Auto-Target Summary report
Information about how to interpret the Auto-Target Summary report.
The following illustration shows what a typical summary report looks like when using Auto-Target:
Some tips and considerations as you interpret your Auto-Target reports:
- The various rows in the table help understand activity performance.
- The top two rows in the table on the reporting page show the results of an A/B test between the visitors who were assigned to the control (i.e. randomly served experiences) and the visitors who were assigned to the personalization algorithm. This information can be used to measure how the personalization algorithm performed compared to the randomly-served control.
- The remaining rows show experience-level results. For each experience, there is a comparison between the average response of visitors who were shown that experience as a randomly served control, and the average response of visitors who were shown the experience using the personalization algorithm.
- The green check icon next to each experience in the report indicates that a personalized machine-learning model has been generated for that experience.

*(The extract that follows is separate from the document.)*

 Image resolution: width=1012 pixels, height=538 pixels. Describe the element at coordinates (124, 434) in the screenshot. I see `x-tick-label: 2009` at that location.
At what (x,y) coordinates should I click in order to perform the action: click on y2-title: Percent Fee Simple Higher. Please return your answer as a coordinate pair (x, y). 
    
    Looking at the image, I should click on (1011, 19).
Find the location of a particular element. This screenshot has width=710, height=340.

The clock icon indicates that not enough traffic has been served to build the model.
- Because the model is built per experience, it is possible to see a model for some experiences with a green check and others with a clock icon.

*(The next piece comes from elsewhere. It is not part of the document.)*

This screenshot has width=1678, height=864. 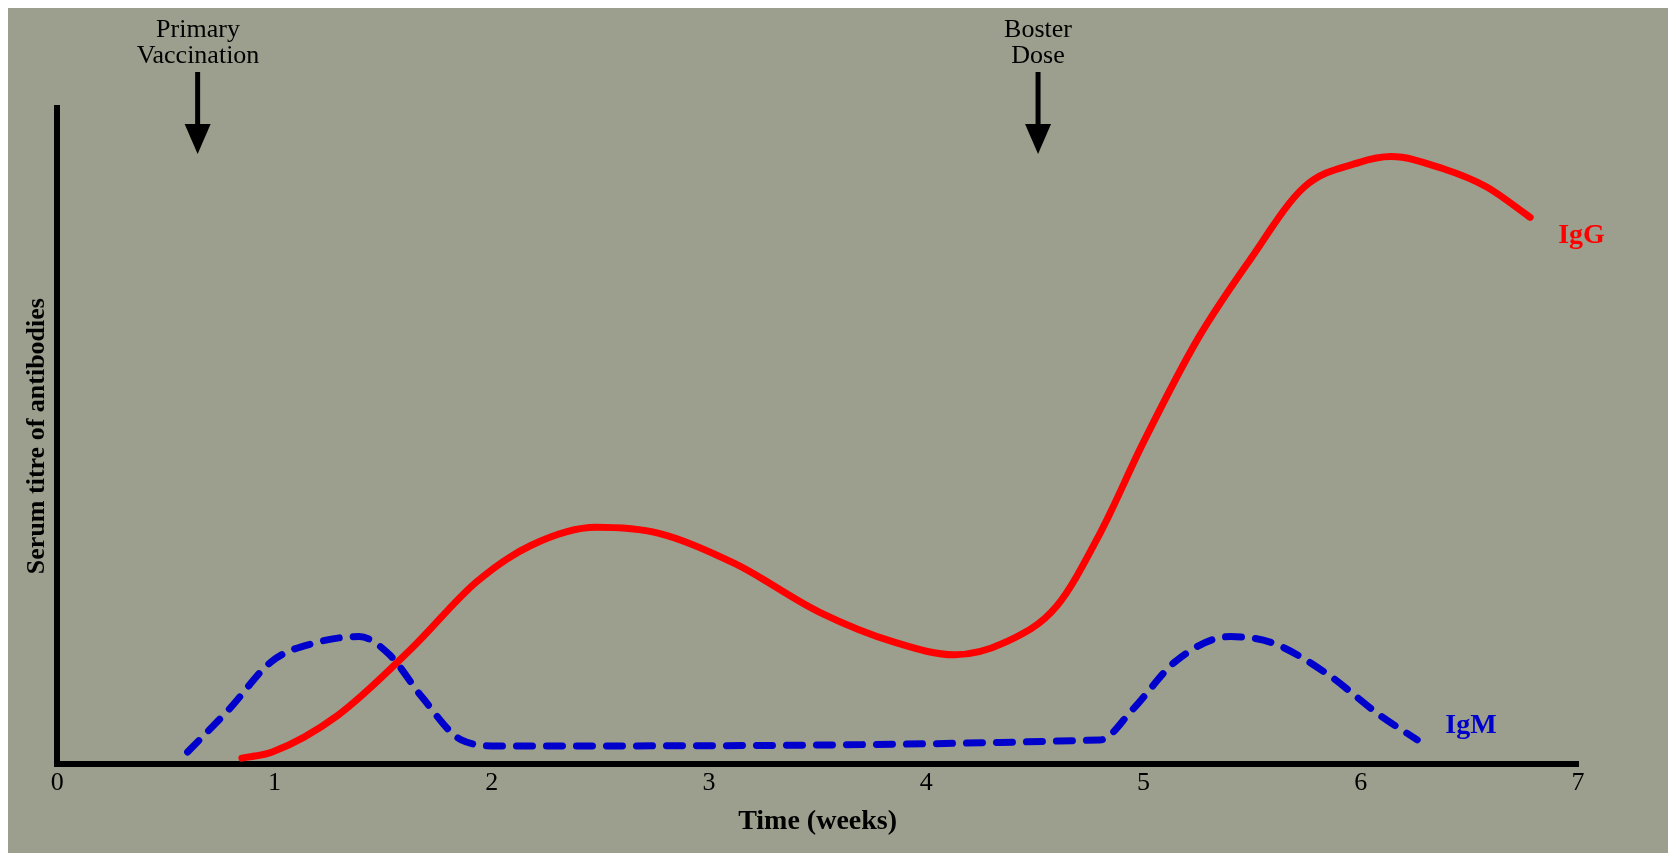 I want to click on text: Boster Dose, so click(x=1038, y=42).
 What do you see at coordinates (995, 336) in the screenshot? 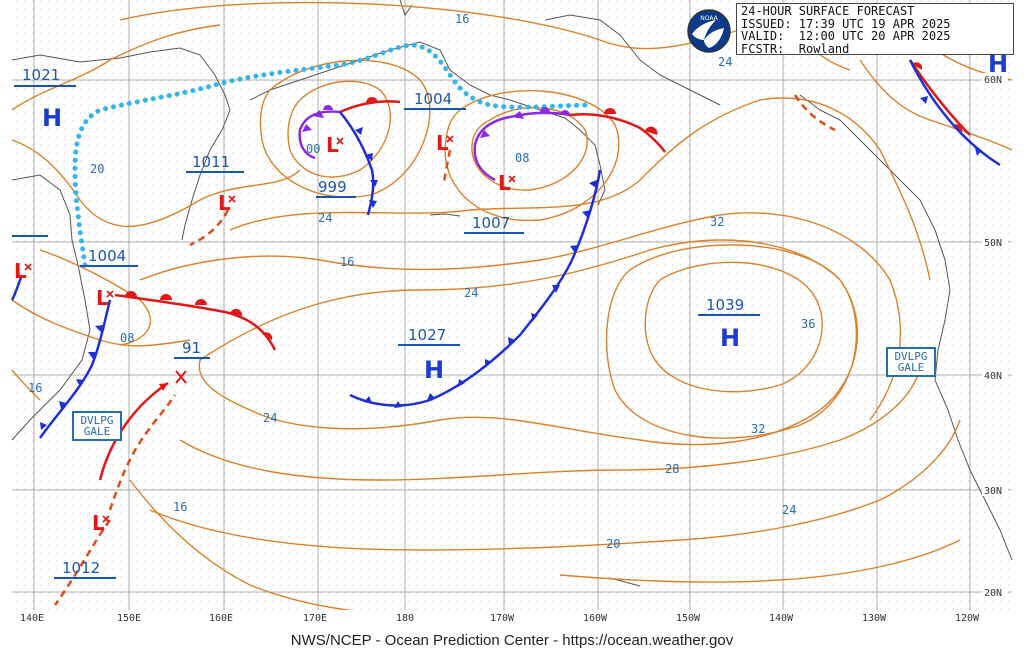
I see `latitude-labels: 60N 50N 40N 30N 20N` at bounding box center [995, 336].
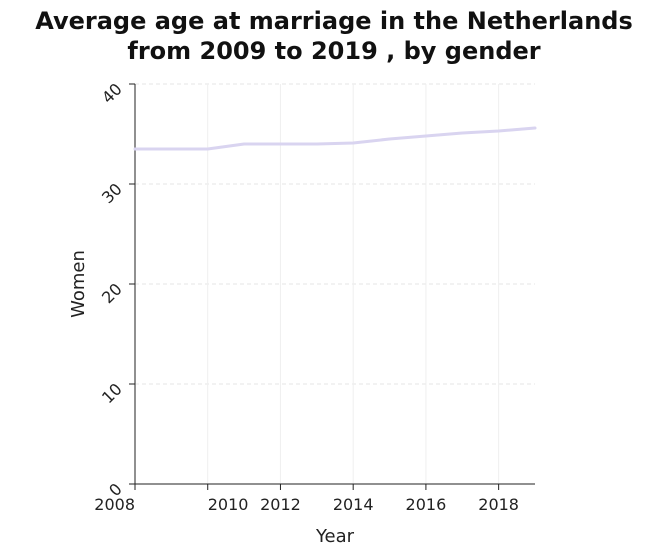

- In this case, to increase the speed of the activity having models built for all experiences, additional traffic is sent to experiences with unbuilt models.
- There must be at least two experiences with built models (green checkmark) in order for personalization to begin.
- Comparing the conversion rate of experience A with that of experience B is not the right comparison in Auto-Target. The question is whether experience A performs better when served in an intelligent way versus a random way (in other words, versus the control). Marketers should also use caution about interpreting the lifts of individual experiences because the personalization algorithm is attempting to optimize for the success metric over the entire activity, not over each individual experience.
- Experiences with the highest lift can be understood as having the highest differentiation within the population. That is the algorithm has found a segment that likes that particular experience the most.